What you have to do:
Reproduce verbatim the lines of the material below, starting at the line with "介護職として京都で働く時の注意点 (1350, 306)" and ending at the line with "Fotoalbums (622, 257)", both inclusive; skip the rest.

Dataset content:
◇ ◇ ◇ ◇
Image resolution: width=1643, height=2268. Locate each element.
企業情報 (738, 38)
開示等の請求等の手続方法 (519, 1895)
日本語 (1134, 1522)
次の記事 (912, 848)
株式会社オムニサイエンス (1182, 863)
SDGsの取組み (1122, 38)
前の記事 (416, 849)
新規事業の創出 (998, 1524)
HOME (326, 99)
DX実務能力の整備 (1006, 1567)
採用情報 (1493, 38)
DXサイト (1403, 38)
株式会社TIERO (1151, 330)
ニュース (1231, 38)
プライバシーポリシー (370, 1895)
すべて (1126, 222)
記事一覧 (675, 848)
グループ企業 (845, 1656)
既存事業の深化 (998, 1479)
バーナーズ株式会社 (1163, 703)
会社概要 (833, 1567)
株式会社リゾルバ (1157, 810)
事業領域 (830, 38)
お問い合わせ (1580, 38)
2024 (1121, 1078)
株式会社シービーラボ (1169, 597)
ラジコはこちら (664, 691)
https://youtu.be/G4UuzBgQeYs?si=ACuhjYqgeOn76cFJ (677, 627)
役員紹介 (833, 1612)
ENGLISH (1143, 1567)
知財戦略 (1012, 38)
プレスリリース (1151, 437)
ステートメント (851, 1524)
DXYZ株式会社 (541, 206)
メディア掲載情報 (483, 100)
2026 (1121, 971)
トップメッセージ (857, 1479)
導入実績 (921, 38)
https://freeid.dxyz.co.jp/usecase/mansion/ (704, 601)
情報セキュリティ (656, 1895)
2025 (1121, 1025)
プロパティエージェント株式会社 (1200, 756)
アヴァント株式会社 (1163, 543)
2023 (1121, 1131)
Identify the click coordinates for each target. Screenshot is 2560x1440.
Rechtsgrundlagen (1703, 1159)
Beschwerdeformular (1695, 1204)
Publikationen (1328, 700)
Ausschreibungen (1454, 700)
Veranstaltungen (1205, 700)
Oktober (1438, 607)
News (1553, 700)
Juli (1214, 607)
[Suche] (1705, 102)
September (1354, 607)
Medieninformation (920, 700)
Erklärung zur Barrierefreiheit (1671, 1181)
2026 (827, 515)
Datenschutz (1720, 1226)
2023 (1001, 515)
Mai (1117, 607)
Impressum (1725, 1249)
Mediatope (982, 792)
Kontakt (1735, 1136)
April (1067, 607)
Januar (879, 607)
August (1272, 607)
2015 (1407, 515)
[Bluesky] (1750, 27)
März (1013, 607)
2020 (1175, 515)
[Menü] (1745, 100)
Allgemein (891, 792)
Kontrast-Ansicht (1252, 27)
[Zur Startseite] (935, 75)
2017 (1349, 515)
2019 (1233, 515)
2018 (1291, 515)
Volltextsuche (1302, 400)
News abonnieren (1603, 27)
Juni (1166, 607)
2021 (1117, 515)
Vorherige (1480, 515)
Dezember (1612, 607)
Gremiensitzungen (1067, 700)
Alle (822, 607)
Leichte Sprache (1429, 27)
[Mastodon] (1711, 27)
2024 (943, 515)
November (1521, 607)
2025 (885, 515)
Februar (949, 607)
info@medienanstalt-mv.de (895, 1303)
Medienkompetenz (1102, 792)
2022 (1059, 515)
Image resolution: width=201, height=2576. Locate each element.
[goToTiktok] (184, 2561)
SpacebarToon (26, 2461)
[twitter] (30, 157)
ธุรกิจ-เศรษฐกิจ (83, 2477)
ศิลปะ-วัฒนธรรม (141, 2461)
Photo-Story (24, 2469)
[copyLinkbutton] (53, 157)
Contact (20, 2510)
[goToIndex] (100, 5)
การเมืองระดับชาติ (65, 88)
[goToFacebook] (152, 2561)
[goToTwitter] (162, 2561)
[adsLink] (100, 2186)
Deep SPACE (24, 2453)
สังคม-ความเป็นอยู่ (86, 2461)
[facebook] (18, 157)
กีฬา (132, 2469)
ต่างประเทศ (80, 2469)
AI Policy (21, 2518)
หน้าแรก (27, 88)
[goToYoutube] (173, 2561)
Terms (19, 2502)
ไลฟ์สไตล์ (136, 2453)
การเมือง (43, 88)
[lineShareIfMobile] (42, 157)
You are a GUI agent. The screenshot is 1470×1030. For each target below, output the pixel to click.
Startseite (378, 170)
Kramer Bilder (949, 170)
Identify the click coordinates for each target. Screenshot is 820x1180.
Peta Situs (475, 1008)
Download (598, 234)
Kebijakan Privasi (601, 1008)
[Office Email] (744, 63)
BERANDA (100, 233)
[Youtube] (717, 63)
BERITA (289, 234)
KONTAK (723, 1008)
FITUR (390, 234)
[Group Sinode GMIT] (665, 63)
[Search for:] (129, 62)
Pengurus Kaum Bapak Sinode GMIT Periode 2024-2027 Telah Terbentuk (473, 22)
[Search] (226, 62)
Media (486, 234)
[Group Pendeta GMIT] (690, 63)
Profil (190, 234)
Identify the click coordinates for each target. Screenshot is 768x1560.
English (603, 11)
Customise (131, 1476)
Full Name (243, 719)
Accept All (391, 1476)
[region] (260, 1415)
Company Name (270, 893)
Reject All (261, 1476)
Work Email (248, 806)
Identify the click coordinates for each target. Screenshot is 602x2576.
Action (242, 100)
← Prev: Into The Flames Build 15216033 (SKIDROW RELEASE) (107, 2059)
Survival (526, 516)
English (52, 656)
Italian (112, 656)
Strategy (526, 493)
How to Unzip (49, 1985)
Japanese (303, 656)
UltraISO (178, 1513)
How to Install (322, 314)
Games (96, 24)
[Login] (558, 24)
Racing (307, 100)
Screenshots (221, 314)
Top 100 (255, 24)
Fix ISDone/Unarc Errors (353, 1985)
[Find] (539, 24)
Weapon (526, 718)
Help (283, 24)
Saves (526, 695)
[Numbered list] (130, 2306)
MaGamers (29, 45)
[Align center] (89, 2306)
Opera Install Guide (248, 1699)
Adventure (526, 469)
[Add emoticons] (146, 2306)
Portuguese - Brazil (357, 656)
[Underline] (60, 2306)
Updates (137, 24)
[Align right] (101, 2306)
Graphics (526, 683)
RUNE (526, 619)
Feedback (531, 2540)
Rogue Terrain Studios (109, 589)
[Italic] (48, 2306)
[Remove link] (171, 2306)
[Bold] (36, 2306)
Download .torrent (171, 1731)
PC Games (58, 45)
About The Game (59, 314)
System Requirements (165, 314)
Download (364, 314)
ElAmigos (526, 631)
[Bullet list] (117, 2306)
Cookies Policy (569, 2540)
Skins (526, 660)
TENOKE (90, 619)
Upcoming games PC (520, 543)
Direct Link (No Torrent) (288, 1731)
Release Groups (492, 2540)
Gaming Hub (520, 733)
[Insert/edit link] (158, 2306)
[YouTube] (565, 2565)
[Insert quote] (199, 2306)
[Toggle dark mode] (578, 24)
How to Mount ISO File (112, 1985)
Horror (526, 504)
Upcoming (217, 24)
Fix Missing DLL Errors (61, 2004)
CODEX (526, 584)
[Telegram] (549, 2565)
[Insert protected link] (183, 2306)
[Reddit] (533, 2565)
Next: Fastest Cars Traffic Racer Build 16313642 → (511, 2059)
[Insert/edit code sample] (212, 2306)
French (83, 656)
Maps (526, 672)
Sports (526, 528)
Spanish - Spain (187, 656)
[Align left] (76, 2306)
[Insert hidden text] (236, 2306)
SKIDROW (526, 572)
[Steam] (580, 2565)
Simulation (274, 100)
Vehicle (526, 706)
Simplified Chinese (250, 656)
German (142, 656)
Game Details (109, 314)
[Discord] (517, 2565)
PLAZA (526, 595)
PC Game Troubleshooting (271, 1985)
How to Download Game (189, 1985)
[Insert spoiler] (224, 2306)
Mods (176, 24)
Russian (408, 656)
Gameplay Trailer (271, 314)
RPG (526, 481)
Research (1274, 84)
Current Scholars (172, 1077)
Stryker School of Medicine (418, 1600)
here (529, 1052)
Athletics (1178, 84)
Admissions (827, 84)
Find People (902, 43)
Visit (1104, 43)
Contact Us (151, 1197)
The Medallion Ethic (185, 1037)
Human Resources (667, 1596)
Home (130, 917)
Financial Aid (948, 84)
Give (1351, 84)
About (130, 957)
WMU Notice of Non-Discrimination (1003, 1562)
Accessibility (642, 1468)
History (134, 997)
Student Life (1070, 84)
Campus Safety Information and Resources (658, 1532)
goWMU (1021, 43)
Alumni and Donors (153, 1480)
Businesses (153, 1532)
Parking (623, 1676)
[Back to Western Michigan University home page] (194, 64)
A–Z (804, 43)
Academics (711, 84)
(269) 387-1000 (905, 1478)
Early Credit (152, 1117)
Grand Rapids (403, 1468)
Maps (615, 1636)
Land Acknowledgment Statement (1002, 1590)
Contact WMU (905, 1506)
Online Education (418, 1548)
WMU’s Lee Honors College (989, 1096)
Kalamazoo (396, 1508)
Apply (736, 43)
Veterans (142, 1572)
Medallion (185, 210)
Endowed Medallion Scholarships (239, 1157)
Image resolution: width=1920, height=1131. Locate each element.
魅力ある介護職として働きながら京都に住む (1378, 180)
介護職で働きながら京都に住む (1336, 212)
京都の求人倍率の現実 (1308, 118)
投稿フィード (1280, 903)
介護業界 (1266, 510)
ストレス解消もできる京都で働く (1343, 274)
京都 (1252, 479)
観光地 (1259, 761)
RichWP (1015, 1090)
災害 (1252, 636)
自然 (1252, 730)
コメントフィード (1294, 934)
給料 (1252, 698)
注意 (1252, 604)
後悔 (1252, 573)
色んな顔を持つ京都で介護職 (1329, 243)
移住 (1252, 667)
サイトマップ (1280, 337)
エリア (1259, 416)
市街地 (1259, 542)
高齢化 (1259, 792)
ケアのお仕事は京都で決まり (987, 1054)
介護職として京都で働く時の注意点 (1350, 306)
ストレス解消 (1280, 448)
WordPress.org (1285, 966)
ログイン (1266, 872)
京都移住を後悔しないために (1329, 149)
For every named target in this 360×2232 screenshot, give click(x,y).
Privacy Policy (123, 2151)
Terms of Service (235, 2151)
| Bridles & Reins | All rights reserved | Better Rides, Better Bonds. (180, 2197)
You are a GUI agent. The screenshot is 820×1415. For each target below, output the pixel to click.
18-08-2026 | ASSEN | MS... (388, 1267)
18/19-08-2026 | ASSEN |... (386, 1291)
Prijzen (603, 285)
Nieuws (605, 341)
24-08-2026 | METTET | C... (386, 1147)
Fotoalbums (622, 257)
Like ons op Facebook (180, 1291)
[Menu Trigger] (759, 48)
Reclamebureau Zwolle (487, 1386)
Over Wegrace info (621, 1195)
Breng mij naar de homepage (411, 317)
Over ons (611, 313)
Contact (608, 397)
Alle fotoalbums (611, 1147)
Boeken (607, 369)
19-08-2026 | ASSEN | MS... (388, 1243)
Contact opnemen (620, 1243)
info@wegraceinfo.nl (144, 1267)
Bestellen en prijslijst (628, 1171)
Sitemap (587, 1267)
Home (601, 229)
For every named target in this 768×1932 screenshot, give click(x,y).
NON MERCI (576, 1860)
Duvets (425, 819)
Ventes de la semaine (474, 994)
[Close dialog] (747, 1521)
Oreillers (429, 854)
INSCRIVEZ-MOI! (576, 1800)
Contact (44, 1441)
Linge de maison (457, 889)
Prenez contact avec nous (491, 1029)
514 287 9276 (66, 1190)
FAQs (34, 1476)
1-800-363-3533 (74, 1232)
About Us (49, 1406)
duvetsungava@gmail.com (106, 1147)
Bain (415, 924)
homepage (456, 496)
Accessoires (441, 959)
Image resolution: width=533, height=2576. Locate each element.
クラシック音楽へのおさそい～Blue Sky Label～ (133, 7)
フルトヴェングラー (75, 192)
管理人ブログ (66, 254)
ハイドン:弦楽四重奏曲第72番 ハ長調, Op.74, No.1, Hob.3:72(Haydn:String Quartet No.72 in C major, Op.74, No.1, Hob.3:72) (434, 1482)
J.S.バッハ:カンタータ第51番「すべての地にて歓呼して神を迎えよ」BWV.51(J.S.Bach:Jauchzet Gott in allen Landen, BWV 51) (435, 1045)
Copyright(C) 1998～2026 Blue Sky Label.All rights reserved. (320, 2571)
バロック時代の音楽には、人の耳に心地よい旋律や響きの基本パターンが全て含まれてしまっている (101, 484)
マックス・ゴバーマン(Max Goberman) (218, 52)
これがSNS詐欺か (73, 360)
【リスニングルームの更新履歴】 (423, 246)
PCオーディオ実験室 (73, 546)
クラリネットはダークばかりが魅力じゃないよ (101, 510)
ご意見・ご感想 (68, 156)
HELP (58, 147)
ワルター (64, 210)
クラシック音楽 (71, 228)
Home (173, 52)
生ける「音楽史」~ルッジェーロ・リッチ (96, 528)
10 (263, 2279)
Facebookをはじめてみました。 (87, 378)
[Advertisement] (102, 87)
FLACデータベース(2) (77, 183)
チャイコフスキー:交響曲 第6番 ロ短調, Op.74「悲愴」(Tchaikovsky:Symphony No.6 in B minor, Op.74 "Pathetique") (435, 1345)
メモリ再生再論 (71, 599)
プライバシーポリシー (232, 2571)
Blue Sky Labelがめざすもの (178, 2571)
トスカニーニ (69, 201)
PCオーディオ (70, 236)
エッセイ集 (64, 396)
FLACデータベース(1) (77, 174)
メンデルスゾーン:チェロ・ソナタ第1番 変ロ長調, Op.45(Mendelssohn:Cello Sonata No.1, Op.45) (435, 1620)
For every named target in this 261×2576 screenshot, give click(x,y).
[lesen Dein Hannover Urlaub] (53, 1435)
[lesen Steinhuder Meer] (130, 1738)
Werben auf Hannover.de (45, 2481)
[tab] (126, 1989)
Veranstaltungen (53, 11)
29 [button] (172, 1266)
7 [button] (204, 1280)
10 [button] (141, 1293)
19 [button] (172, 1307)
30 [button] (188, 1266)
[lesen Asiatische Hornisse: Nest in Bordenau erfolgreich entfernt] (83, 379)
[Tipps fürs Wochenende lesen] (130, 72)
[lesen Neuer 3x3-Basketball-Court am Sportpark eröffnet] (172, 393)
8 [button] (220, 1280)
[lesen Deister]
◇ ◇ ◇ ◇
Reply to the task:
介護職として京都で働く時の注意点 (1350, 306)
ストレス解消 (1280, 448)
WordPress.org (1285, 966)
ログイン (1266, 872)
京都移住を後悔しないために (1329, 149)
For every named target in this 360×2232 screenshot, give click(x,y).
Privacy Policy (123, 2151)
Terms of Service (235, 2151)
| Bridles & Reins | All rights reserved | Better Rides, Better Bonds. (180, 2197)
You are a GUI agent. The screenshot is 820×1415. For each target below, output the pixel to click.
18-08-2026 | ASSEN | MS... (388, 1267)
18/19-08-2026 | ASSEN |... (386, 1291)
Prijzen (603, 285)
Nieuws (605, 341)
24-08-2026 | METTET | C... (386, 1147)
Fotoalbums (622, 257)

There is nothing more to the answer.